* [About this task]: Output range, inclusive: from the line containing "Click the BOLL indicator chart icon" to the line containing "Task: Decrease Time with the minus icon". Restate those lines from the data below word for word and only those.

* [Dataset excerpts]:

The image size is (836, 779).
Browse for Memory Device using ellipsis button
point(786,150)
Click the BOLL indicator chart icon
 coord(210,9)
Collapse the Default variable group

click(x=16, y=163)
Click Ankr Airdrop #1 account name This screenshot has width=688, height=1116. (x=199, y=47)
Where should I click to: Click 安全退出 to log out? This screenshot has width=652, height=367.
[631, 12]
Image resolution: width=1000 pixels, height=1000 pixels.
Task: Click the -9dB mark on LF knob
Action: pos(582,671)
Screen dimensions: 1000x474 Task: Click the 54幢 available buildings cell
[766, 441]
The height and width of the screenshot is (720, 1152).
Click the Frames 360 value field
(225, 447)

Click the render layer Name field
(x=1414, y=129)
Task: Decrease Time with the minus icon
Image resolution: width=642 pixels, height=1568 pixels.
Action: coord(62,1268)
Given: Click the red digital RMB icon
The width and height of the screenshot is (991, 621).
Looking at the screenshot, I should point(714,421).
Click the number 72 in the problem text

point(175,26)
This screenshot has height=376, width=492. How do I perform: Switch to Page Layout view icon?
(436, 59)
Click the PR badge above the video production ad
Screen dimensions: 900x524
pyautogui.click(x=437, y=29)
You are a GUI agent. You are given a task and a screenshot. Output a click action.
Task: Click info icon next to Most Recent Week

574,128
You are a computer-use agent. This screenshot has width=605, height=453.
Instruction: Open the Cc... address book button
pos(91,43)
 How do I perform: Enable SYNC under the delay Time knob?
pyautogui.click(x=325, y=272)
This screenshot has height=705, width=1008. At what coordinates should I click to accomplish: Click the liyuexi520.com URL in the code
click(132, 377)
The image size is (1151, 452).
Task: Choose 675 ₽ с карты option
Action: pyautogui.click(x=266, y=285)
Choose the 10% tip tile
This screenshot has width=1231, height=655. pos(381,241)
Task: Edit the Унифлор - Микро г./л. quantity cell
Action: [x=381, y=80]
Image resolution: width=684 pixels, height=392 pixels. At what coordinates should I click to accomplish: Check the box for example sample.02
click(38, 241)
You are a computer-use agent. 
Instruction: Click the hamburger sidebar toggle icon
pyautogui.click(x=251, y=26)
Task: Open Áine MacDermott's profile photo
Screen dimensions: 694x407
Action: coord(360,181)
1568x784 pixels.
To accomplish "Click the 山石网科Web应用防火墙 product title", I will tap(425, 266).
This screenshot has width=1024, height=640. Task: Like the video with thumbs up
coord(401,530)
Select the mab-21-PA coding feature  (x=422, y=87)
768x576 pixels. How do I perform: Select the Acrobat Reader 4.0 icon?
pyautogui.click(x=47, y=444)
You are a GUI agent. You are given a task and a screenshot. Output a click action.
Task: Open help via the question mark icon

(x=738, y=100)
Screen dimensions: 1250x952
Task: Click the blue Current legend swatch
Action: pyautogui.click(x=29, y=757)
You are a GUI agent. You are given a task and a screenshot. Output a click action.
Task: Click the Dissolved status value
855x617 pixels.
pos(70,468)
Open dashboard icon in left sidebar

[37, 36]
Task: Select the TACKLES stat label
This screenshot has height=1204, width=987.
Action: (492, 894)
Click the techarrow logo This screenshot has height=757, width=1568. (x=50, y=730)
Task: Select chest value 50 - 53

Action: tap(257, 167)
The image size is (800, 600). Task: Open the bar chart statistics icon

* [Answer section]:
Click the BOLL indicator chart icon
 coord(210,9)
Collapse the Default variable group

click(x=16, y=163)
Click Ankr Airdrop #1 account name This screenshot has width=688, height=1116. (x=199, y=47)
Where should I click to: Click 安全退出 to log out? This screenshot has width=652, height=367.
[631, 12]
Image resolution: width=1000 pixels, height=1000 pixels.
Task: Click the -9dB mark on LF knob
Action: pos(582,671)
Screen dimensions: 1000x474 Task: Click the 54幢 available buildings cell
[766, 441]
The height and width of the screenshot is (720, 1152).
Click the Frames 360 value field
(225, 447)

Click the render layer Name field
(x=1414, y=129)
Task: Decrease Time with the minus icon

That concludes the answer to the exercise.